Hollywood Studios Might Launch $30 Movie-Renting Service Next Year

The studios plan to would work in conjunction with Comcast and Apple.

August 23, 2017 5:00 am

Love movies, but hate going to a crowded theater right when they’re released?

Hollywood studios, in conjunction with Comcast and Apple, are developing a delivery system for premium titles so that they would be available 30-45 days after debuting in theaters.

One likely scenario, according to The Hollywood Reporter, would be that customers pay $30 to rent a movie for 30 to 45 days after its release. This is on the lower end of the spectrum, reports The Hollywood Reporter.
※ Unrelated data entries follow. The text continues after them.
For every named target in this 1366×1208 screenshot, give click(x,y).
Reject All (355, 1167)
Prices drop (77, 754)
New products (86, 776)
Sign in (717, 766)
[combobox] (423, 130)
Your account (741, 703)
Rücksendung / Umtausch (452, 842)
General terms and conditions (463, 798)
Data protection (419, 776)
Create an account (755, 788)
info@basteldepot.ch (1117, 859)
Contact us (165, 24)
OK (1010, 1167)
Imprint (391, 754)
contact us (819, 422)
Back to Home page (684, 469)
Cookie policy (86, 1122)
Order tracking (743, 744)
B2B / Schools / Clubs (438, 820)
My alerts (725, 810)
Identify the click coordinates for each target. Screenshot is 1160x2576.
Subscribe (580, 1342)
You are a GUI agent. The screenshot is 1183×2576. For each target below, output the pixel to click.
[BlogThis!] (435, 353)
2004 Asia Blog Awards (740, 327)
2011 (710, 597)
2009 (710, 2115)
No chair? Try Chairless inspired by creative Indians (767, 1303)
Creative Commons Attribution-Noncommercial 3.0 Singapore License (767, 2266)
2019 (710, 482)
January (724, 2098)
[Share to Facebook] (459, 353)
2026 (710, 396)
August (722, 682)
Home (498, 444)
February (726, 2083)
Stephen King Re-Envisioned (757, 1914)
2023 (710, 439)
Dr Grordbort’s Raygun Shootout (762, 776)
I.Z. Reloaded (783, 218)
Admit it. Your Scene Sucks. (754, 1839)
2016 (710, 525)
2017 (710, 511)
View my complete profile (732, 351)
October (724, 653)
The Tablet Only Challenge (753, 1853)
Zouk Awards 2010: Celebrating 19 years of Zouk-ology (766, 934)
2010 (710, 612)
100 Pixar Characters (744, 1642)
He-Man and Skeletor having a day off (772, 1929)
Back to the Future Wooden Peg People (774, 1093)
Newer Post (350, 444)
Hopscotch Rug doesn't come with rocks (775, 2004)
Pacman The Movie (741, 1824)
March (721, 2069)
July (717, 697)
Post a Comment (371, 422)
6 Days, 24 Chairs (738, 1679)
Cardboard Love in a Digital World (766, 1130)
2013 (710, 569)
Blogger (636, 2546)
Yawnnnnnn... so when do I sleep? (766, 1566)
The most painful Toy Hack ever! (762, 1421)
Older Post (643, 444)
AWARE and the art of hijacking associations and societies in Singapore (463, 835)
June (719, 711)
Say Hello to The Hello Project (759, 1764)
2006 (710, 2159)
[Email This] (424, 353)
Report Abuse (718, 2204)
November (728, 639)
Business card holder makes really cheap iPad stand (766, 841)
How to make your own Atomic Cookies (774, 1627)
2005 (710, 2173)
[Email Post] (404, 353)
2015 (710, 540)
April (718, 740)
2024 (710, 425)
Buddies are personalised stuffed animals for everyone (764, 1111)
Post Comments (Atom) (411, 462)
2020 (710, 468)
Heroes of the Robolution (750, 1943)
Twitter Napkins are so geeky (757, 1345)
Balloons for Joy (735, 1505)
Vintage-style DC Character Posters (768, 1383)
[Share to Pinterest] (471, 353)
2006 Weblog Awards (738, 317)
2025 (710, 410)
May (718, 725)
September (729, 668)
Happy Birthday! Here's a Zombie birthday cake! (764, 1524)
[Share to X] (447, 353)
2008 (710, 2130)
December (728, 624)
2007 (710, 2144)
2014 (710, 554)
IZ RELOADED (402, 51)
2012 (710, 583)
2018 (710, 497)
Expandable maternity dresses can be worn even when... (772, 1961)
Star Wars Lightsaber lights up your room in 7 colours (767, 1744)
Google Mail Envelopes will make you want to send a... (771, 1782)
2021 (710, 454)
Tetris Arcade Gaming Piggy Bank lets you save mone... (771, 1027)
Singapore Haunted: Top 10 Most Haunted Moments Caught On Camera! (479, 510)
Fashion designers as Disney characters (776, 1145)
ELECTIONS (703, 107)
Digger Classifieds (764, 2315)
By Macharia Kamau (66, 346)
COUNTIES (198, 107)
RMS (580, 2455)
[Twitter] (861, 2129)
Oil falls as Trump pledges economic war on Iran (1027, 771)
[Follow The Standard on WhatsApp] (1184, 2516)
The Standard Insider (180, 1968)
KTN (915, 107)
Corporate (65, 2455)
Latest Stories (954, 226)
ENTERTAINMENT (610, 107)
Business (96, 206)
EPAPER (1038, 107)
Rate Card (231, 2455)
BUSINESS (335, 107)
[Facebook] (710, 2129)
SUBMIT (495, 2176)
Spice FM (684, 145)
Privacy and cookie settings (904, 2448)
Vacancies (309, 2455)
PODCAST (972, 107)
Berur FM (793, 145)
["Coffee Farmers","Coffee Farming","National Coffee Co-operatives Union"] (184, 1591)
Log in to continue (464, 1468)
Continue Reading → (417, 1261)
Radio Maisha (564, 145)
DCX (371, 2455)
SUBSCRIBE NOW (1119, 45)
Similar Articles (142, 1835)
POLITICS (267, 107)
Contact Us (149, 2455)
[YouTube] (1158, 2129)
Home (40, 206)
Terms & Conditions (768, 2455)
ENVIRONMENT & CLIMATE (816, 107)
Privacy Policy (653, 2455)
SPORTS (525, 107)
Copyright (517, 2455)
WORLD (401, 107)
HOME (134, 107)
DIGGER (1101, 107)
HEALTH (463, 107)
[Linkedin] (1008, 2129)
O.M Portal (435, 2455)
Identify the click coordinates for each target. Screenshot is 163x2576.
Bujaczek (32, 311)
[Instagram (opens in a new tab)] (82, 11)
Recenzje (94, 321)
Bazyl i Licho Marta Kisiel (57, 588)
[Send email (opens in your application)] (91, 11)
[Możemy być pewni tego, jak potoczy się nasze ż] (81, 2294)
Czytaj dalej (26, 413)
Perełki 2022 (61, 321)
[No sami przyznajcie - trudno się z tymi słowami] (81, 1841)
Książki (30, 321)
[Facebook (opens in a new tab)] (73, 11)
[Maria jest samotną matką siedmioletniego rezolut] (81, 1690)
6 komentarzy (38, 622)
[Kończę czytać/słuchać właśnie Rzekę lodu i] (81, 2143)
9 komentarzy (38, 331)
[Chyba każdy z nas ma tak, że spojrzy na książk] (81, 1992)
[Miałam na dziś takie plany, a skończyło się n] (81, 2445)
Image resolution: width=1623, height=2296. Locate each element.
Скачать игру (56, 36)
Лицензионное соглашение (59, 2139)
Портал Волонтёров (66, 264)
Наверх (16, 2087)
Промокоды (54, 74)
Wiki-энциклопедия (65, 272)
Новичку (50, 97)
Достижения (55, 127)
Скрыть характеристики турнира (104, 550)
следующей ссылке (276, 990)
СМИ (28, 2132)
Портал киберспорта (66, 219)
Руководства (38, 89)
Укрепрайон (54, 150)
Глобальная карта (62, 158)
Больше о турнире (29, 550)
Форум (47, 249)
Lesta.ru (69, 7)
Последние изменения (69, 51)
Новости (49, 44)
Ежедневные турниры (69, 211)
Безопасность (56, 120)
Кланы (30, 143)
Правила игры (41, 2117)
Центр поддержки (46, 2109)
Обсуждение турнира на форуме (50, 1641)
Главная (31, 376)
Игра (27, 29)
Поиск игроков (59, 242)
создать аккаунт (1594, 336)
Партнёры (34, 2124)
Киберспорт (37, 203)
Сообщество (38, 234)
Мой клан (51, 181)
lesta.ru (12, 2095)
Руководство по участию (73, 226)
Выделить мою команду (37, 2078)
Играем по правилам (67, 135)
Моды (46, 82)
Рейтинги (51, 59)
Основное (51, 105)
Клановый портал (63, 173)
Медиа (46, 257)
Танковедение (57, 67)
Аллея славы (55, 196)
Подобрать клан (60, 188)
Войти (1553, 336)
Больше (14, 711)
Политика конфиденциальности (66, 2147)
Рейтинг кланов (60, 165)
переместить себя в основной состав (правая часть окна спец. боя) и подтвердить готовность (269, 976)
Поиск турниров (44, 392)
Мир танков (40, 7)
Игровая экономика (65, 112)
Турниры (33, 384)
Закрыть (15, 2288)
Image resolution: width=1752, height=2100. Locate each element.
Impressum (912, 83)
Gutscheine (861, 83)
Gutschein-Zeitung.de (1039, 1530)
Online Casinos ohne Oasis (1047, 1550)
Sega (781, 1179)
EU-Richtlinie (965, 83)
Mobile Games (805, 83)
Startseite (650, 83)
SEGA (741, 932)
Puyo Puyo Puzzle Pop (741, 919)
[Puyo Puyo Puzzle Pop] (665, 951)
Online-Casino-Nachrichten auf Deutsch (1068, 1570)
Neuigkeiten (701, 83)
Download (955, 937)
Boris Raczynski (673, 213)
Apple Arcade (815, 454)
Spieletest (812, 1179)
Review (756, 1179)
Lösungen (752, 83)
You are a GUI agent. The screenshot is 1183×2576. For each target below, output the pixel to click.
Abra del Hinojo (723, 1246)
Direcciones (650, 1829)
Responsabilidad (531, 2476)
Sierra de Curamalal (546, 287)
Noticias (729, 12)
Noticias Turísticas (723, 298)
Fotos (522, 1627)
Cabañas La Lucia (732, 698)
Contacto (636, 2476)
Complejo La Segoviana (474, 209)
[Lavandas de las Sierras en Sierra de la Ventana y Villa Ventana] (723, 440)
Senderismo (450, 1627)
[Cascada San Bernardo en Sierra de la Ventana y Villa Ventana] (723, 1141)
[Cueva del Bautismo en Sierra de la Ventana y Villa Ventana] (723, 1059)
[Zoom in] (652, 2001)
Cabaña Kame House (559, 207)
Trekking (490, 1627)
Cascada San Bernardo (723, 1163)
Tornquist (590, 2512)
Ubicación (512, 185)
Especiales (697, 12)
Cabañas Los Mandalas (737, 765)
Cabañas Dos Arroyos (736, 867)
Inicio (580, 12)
There were suggestions of making a movie available for $50 after 17 days, but the longer wait for a lesser price could help “soothe the frayed nerves of theater owners,” and attract more customers.

Pitch Perfect 3
Rebel Wilson and Anna Kendrick in Pitch Perfect 3 (Universal Studios)
Photo Credit: Quantrell D. Colbe

Some platforms will be involved as well, including other major cable providers and digital players. The goal is to “saturate the marketplace.”

Amazon, Apple and Comcast must strike deals with individual studios, and they all must agree on the price point. Year-end holiday movies could be released if this launches early in the year, like Pitch Perfect 3, Greatest Showman on Earth or Bastards.

Sources say that at least three studios need to be involved. “No one will come out of the gate unless the majority of the industry is involved,” said one studio executive to The Hollywood Reporter. “There is safety in numbers.”

The Greatest Showman
The Greatest Showman staring Hugh Jackman and Zac Efron (Twentieth Century Fox)

It could get tricky if theaters decide to boycott every PVOD title, writes The Hollywood Reporter, especially at a time when “exhibition stocks are getting battered on Wall Street because of a miserable summer at the box office.” Theater owners have been decrying early movie releases for years as the downfall of theaters. The Hollywood Reporter says exhibitors will want the studios to agree to keep the “PVOD window the same for five or 10 years, as well as the traditional 90-day window.”

One insider said to the Hollywood Reporter: “I’ve never seen anything so complicated in terms of getting this boulder up the mountain.”